Role of mosques in consolidating American Muslim life
Mosques dot the American landscape and, for observant Muslims, are central to devotional life. A major study of American Muslims in 2008 found that involvement with the mosque and increased religiosity increases civic engagement and support for American democratic values. According to the study, “mosques help Muslims integrate into U.S. society, and in fact have a very productive role in bridging the differences between Muslims and non-Muslims in the United States. This is a finding in social science that is consistent with decades of research on other religious groups such as Jews, Protestants and Catholics where church attendance and religiosity has been proven to result in higher civic engagement and support for core values of the American political system.

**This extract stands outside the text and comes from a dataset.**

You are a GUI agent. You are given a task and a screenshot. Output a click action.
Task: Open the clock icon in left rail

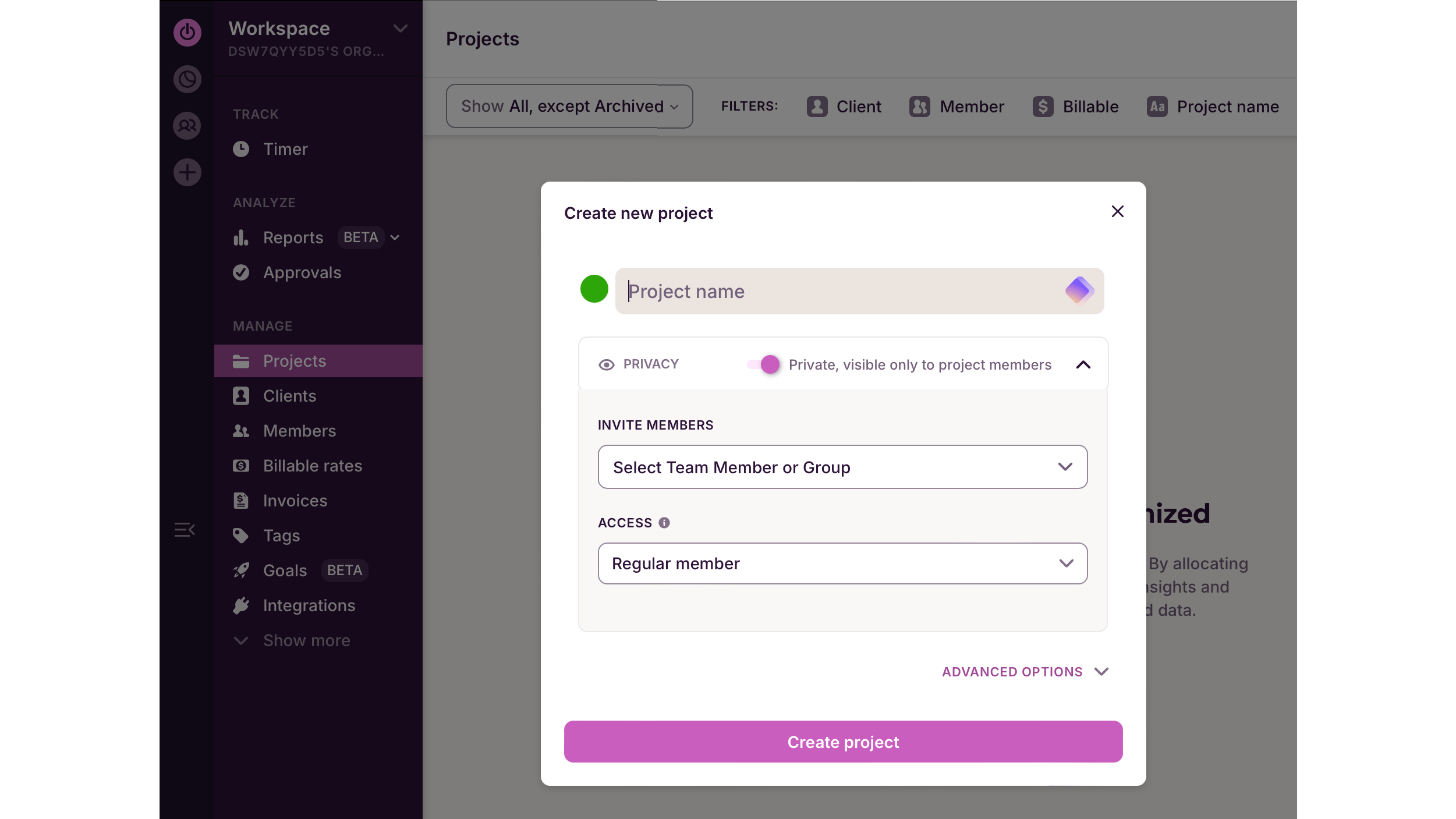point(187,79)
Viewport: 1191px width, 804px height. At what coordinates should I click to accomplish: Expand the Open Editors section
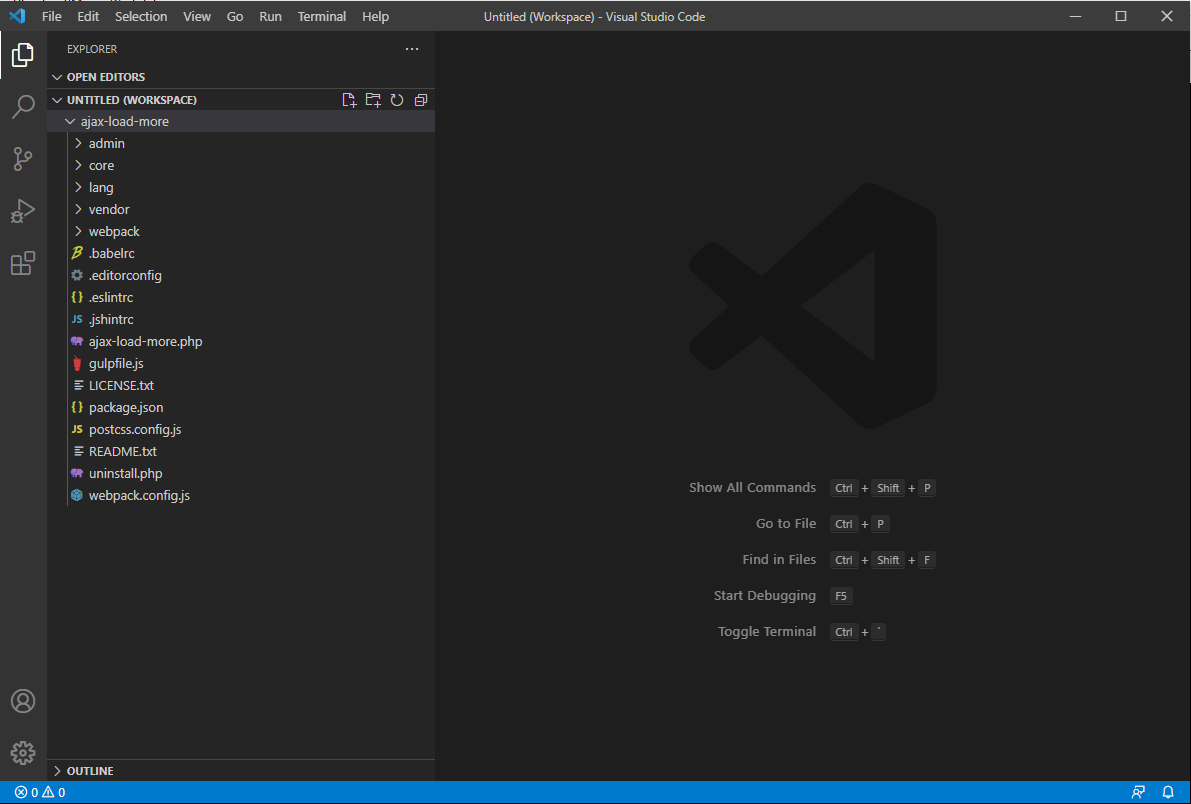coord(105,77)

Likewise, mosques are institutions that should be encouraged to function as centers of social and political integration in America.”2
When did Muslims come to America?
The history of American Muslims goes back more than 400 years. Although some evidence suggests that there were Muslims on Columbus’ ships, the first clearly documented arrival of Muslims in America occurred in the 17th century with the arrival of slaves from Africa. Scholars estimate that anywhere from a quarter to a third of the enslaved Africans brought to the United States were Muslims. Large numbers of Moriscos (former Muslims of Spain and Portugal) also came to the Spanish colonies, including many areas of what is today the United States. Although enslaved people were denied freedom of religion, many did practice their faith in secret and pass it on to their children. There are several autobiographies of Muslim slaves that survive from this period, including some by individuals who were involved in the Abolitionist movement and were Union soldiers during the Civil War.

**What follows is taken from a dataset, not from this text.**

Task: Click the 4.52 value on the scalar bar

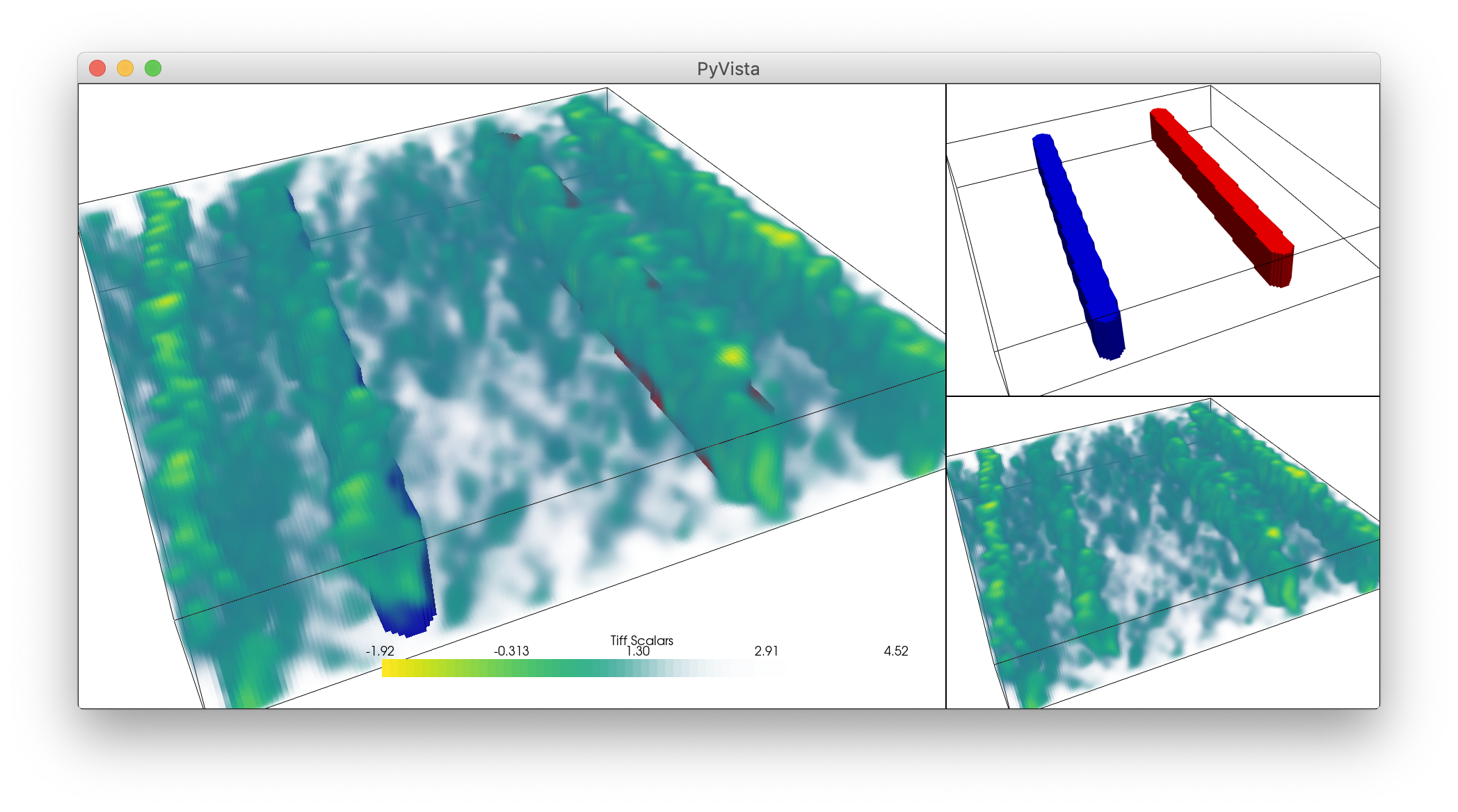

The next significant wave of Muslim immigrants began in the mid-19th century. During the late 19th century until the 1920s, large numbers of Arabs, mostly from Lebanon and Greater Syria, arrived in the United States. Although the majority of these immigrants (almost 90%) were Arab Christians, there were sizable clusters of Muslims, most of whom settled in the Midwest. Mohammed Alexander Russell Webb, an early American convert to Islam, established a mosque and mission in New York City in 1893. The first mosque structure built in the United States for the purpose of serving a Muslim community was in Ross, North Dakota (1929) and the oldest surviving mosque is in Cedar Rapids, Iowa (1934).
African-Americans began to rediscover their African Islamic roots after the Great Migration of Blacks from the South to the Northern cities after World Wars I and II. The re-emergence of African-American Islam has been a consistent phenomenon during the twentieth century until the present. Today, African-American Muslims constitute roughly a third of the American Muslim population.
After passage of the Immigration and Nationality Act of 1965, greater numbers of Muslims began migrating to America along with many other immigrants with diverse backgrounds. The change in immigration laws allowed highly-skilled professionals to enter the U.S. Many Muslims who came during this time period were from the Middle East and South Asia (India, Pakistan and Bangladesh).